Amélie Lavin conservatrice en chef du Mucem a remercié les préteurs de 486 objets, l’agence Trafik pour la scénographie, les équipes de montage de l’exposition, les associations naturistes qui ont bien voulu livrer leurs archives. Soit en tout trois années de travail acharné pour ouvrir les arcanes des naturismes au regard des profanes et des convaincus. David Lorenté a adressé à son tour les remerciements envers les archivistes, les collectionneurs qui ont permis de revivre plus de 120 ans d’histoire des naturismes. Ensuite, Bernard Andrieu a enchainé les remerciements et évoqué les débuts de la nudité intégrale ou nu en plein air, avec l’émergence des mouvements végétariens et la conscience écologique qui en découle, posant des questions de choix de société. Avec cependant forcément quelques disputes à la clé. Dès les années 30, toujours par le végétarisme et le souhait d’une vie plus saine, la libération de la terre est passée par la libération des corps, en particulier celui des femmes au sein de communautés. Nous sommes à Marseille, ne l’oublions pas, et c’est tout naturellement que le nom du Corbusier a été évoqué, dont une cité domine toute proche le Mucem dans le partage d’un patrimoine collectif. Désormais il était possible de vivre en commun sa nudité, en respectant l’intégrité de chacun. Ce qui ouvrait socialement des perspectives. Où la dimension philosophique et esthétique, dans les choix de vie qu’il faut œuvrer pour la planète, entrait désormais en ligne de compte. Cette tempérance artistique est d’ailleurs très présente dans l’exposition et voulue, à travers entre autres les revues, tableaux, images, livres, vidéos, extraits de films et l’éclairage.

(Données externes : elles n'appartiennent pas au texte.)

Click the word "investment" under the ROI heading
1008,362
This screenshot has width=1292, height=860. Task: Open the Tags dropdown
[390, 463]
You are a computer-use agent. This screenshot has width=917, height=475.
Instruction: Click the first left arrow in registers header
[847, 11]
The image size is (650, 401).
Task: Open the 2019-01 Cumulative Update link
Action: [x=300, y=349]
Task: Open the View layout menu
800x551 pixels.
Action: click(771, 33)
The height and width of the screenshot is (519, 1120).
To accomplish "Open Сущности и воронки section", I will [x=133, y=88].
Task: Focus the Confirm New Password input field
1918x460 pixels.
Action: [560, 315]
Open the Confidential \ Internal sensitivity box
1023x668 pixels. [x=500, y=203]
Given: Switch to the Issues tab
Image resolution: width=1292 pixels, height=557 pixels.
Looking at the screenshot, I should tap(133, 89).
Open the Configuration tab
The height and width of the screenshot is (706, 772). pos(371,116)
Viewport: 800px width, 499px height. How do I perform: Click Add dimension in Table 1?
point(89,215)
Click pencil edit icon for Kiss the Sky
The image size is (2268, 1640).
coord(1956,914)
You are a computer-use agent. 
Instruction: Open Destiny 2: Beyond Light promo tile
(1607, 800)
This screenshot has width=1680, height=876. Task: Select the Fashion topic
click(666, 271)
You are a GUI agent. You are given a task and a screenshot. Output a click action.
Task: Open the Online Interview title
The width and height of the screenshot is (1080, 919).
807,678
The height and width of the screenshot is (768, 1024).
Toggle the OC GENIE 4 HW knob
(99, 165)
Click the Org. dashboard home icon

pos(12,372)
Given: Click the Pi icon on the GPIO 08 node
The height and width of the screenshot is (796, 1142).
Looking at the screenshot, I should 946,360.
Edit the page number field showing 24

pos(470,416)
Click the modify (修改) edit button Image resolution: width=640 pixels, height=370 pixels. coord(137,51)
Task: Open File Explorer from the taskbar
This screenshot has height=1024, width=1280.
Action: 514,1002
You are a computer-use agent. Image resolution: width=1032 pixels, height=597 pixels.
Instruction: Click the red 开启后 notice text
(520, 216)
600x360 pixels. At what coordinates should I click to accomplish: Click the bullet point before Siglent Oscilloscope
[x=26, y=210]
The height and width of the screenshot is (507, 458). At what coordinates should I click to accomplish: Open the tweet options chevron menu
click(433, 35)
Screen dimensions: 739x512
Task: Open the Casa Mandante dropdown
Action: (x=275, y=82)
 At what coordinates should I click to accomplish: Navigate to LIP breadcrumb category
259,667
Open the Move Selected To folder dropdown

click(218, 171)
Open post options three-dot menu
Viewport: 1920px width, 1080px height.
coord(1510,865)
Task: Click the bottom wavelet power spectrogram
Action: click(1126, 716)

Il m’a confié que ça avait été un travail éreintant et passionnant pour rendre l’espace ouvert et aéré, sans que le public ne se marche sur les pieds. Puisque, contrairement à d’autres musées, qui se composent de plusieurs pièces. Ce n’est pas le cas. Ici c’est une pièce fermée de 500 m2 qui doit accueille cette rétrospective.
J’avoue qu’au départ j’ai été étonnée, voire même perplexe, peu habituée à cette formulation d’installation. Même si finalement en déambulant, j’ai accepté le pari un peu fou du Mucem, dans sa présentation qui s’accorde parfaitement à son sujet. Cette exposition représente une réussite absolue à mes yeux exercés.
Bon, assez causé. C’est à vous de vous y rendre dès à présent.
Le Bartos a eu la gentillesse de m’y emmener et parcourir 750 km depuis le Médoc. Tu parles d’une sinécure, je n’en ai cure, Charles.


La belle équipe de l’expostion

Toujours est-il, j’en suis ressortie ragaillardie et enthousiaste. Je remercie toute l’équipe autour de Bernard Andrieu pour ses trois ans de travail, qui ont abouti à cette exposition unique et à aucune autre pareille. Je la recommande à tout le monde sans exception.

« Paradis naturistes » au Mucem de Marseille jusqu’au 9 décembre

A suivre le catalogue de l’exposition « Paradis naturistes »

La librairie du Mucem dispose du catalogue de l’exposition, ainsi que de tous les ouvrages qui traitent du naturisme.
Et bientôt je l’espère, les "Nouvelles naturistes" au nombre de 14 du Bartos qui complèteront la liste, en vente également directement dans toutes les librairies.